• Assay Type Competitive ELISA
  • Sample Types Urine, Tissue Culture Media, Extracted Serum, Plasma, and Fecal Extracts
  • Sensitivity 37.4 pg/mL
  • Species T3 is identical across species
  • Assay Duration 2.5 Hours
  • Samples/Plate 39 in Duplicate
  • Readout Colorimetric, 450 nm
  • Standard Curve Triiodothyronine (T3) ELISA Kit
  • Description

    Assay Principle: 

    The Triiodothyronine (T3) ELISA Kit quantitatively measures T3 in urine, tissue culture media, extracted serum, plasma, and fecal extracts. The Triiodothyronine (T3) ELISA Kit is a competitive ELISA with a run time of 2.5 hours. Please read the complete kit insert for more information before performing this assay.

    Use our provided T3 standard to generate a standard curve for the assay. Pipette the standards or diluted samples into a transparent microtiter plate coated with our donkey anti-sheep IgG antibody. Add the T3 peroxidase conjugate and the T3 sheep antibody. Then incubate the mixture covered at room temperature, shaking for 2 hours. The immunological reaction occurs between the anti-T3 antibody, the T3 antigen in the sample or standard, and the T3-peroxidase conjugate. As the T3 concentration in the sample increases, the bound T3-peroxidase conjugate decreases, causing a decrease in signal and vice versa. 

    After the 2-hour incubation, wash away the excess T3-peroxidase conjugate and add the TMB substrate. The TMB substrate reacts with the bound T3-peroxidase conjugate generating a signal detected by a plate reader at 450nm. Use the intensity and the standard curve to calculate the T3 concentration in the samples.

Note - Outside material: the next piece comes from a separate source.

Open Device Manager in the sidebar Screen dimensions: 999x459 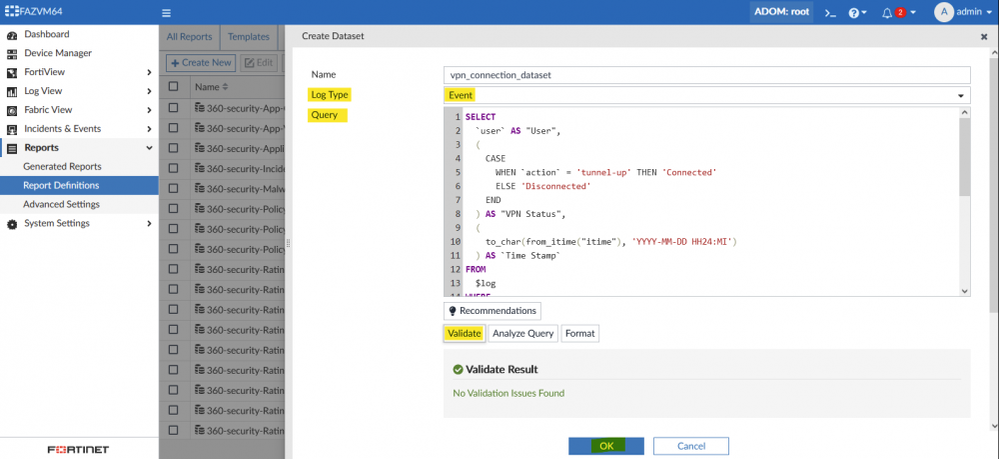click(x=57, y=53)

    Triiodothyronine, also known as T3, is a thyroid hormone. Thyroid hormones regulate several developmental, metabolic, and neural activities throughout the body. T3 affects almost every physiological process in the body, including growth and development, metabolism, body temperature, and heart rate. Production of T3 and its prohormone, thyroxine (T4), is activated by thyroid-stimulating hormone (TSH) and released from the pituitary gland. This pathway is part of a closed-loop feedback process when elevated concentrations of T3 and T4 in the blood inhibit the production of TSH in the pituitary gland. As concentrations of these hormones decrease, the pituitary gland increases the production of TSH. Through these processes, a feedback control system stabilizes the number of thyroid hormones in 100 1.0 in the bloodstream. The concentration of serum T4 is 20 times that of T3.

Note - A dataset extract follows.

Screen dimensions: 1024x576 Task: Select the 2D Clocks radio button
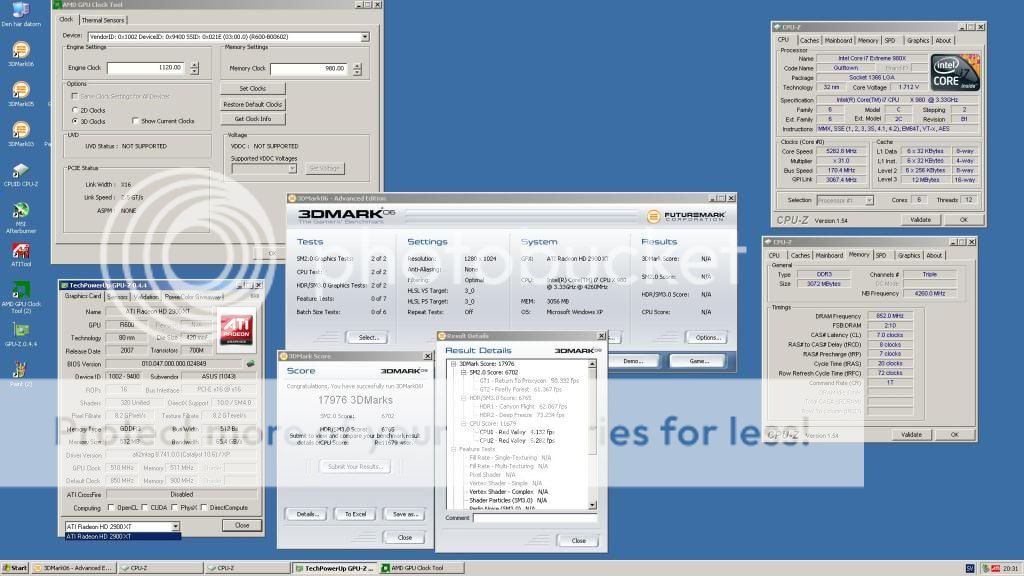75,109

    Circulating levels of T4 are much more significant than T3 levels, but T3 is the more metabolically active hormone (3-4 times more potent than T4). However, its effect is briefer due to its shorter half-life. Elevated T3 and T4 are typical in patients with hyperthyroidism, but in a small subset of hyperthyroid patients, only T3 is elevated (T3 toxicosis). Triiodothyronine values greater than 2 ng/mL in adults or children are consistent with hyperthyroidism or high thyroid hormone-binding proteins. Diminished T3 and T4 are standard in patients with hypothyroidism, and T3 levels are frequently low in sick or hospitalized euthyroid patients.